Cem Flores
No dia 15 de maio de 2019, ocorreu mais uma grande greve nacional da educação no Brasil. Mais de um milhão de estudantes, pesquisadores e professores paralisaram suas atividades e foram às ruas protestar. Em todos os estados e no DF foram registradas manifestações. Sob sol ou sob chuva, os grevistas passaram o dia realizando “trancaços”, piquetes, bloqueios, demonstrações públicas, tanto nas proximidades das instituições educacionais, quanto nos centros de centenas de cidades pelo país. A aula foi na rua!

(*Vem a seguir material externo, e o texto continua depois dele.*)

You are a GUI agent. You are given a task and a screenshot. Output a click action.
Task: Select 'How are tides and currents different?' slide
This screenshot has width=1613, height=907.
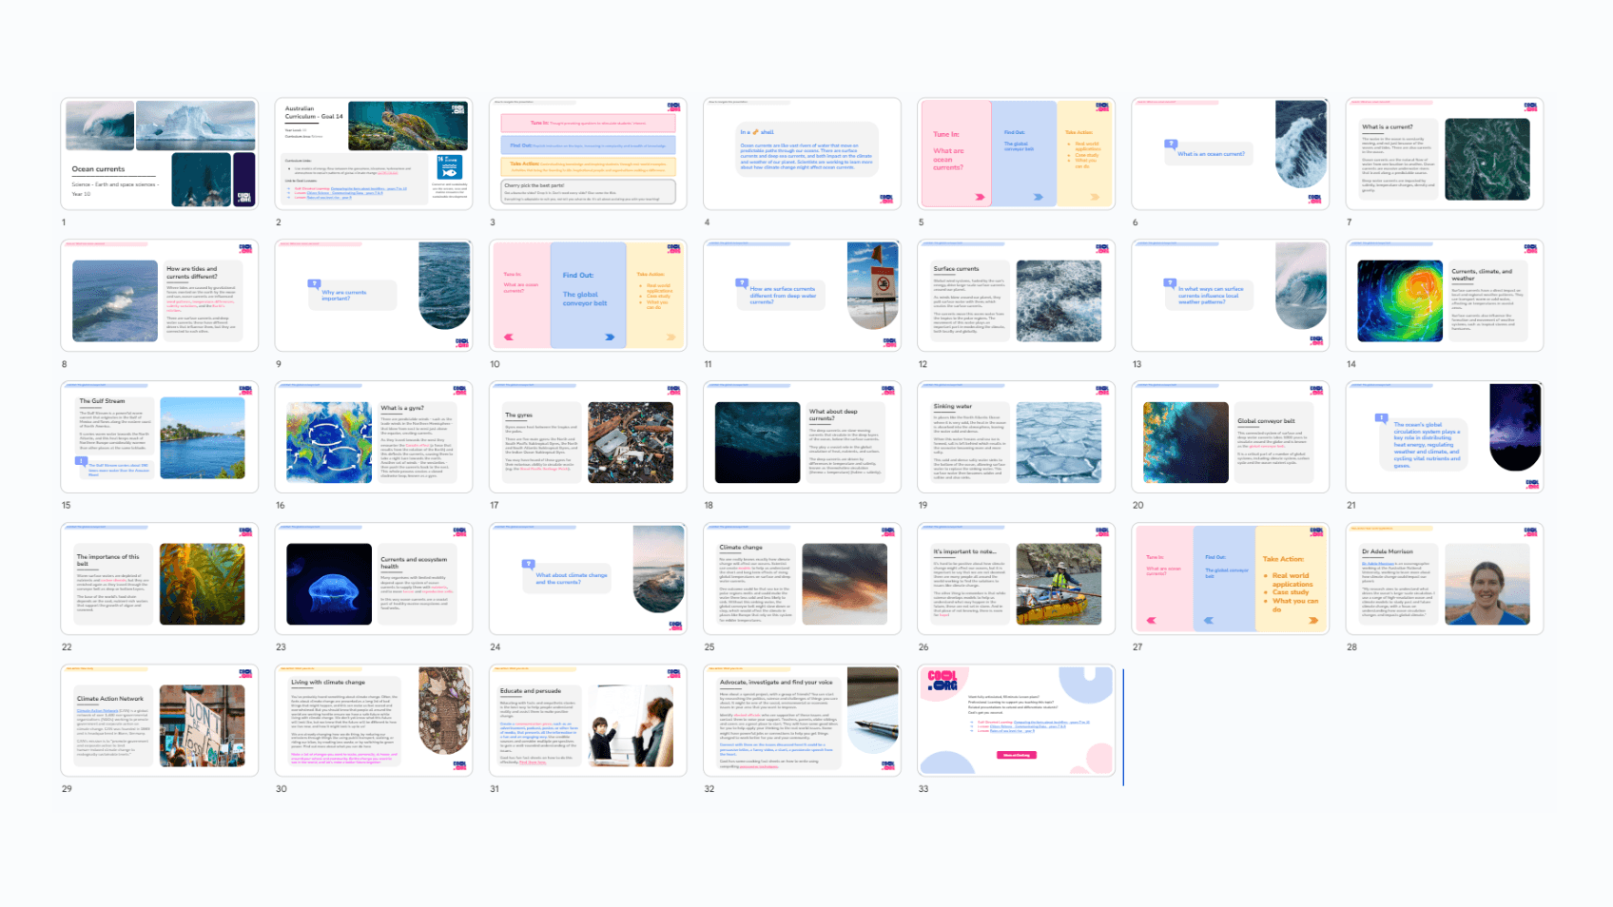(x=159, y=295)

Motivos não faltaram para parar, mais uma vez, o calendário escolar ou universitário e se rebelar: inúmeros são os ataques que o Governo Bolsonaro tem imposto especificamente à educação, sobretudo o bilionário corte de verbas realizado pelo novo ministro da área, Abraham Weintraub.

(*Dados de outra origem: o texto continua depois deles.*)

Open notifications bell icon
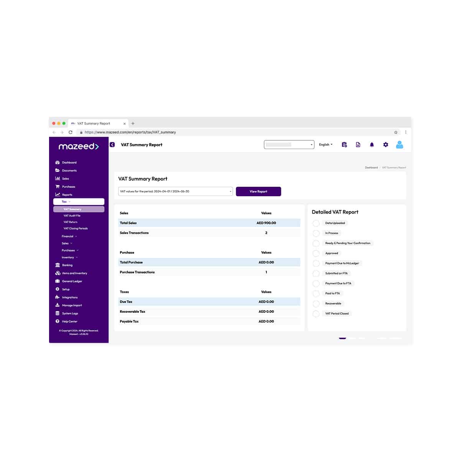The image size is (460, 460). 371,145
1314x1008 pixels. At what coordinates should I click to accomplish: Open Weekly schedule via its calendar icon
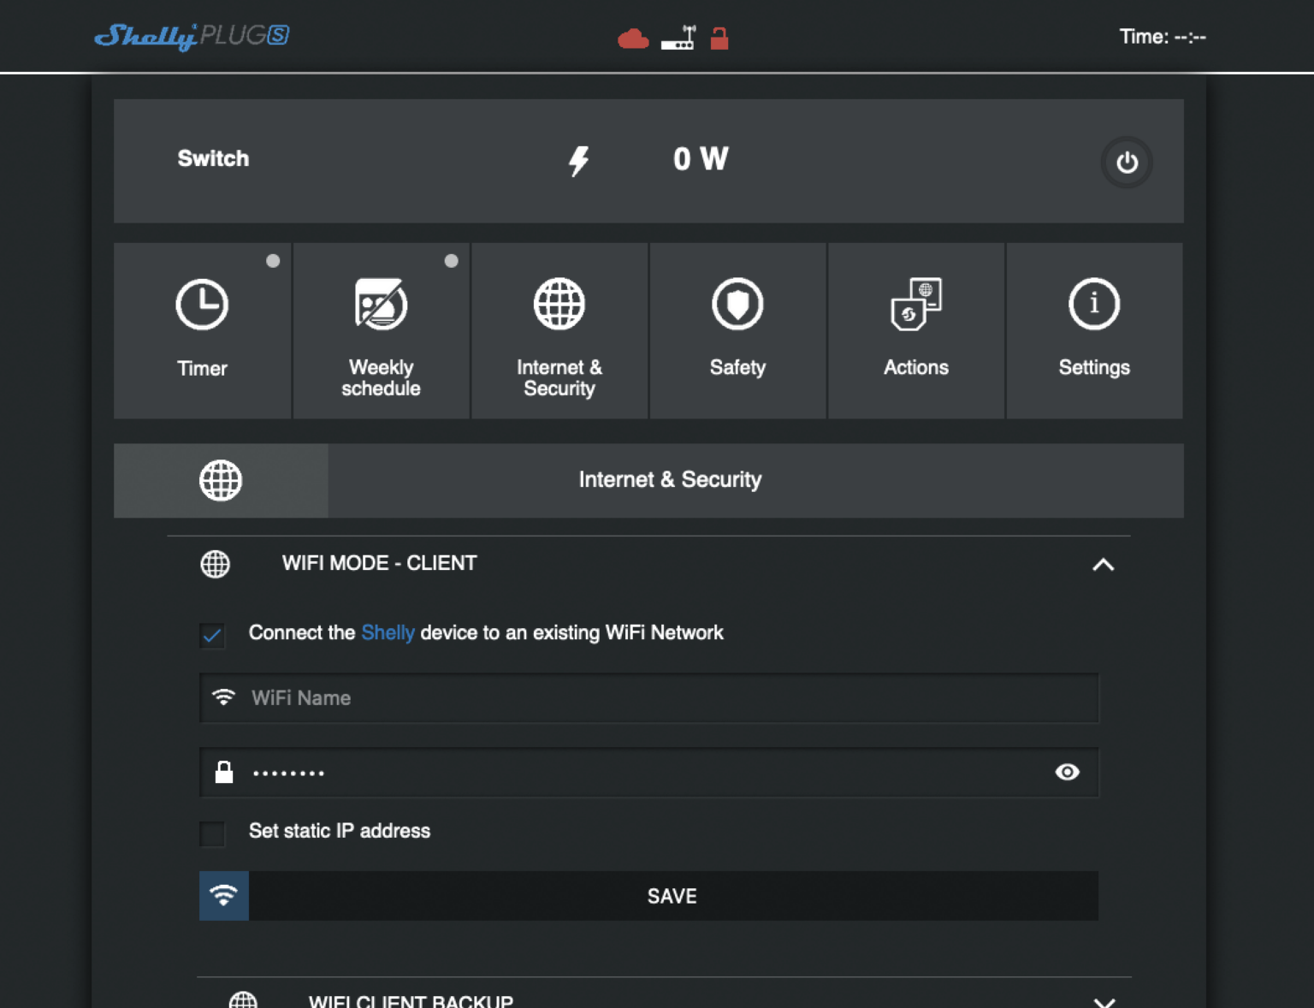click(381, 304)
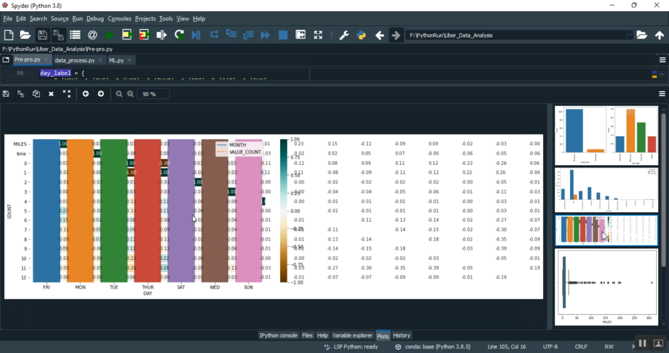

A greve foi o grande assunto dos noticiários e ganhou a boca do povo, inclusive nas redes sociais. #TsunamiDaEducação e #NaRuaPelaEducação estiveram no topo das publicações da internet, inclusive a nível global. Fotos e vídeos dos atos se alastraram durante todo o dia. As massas demonstraram, mais uma vez, sua força!
“Mais uma vez” porque essa greve não foi um raio em céu azul. Diariamente as classes dominadas têm resistido e sobrevivido, com diferentes graus de organização e resistência, aos ataques das classes dominantes dos últimos anos, sobretudo desde o estourar da crise econômica.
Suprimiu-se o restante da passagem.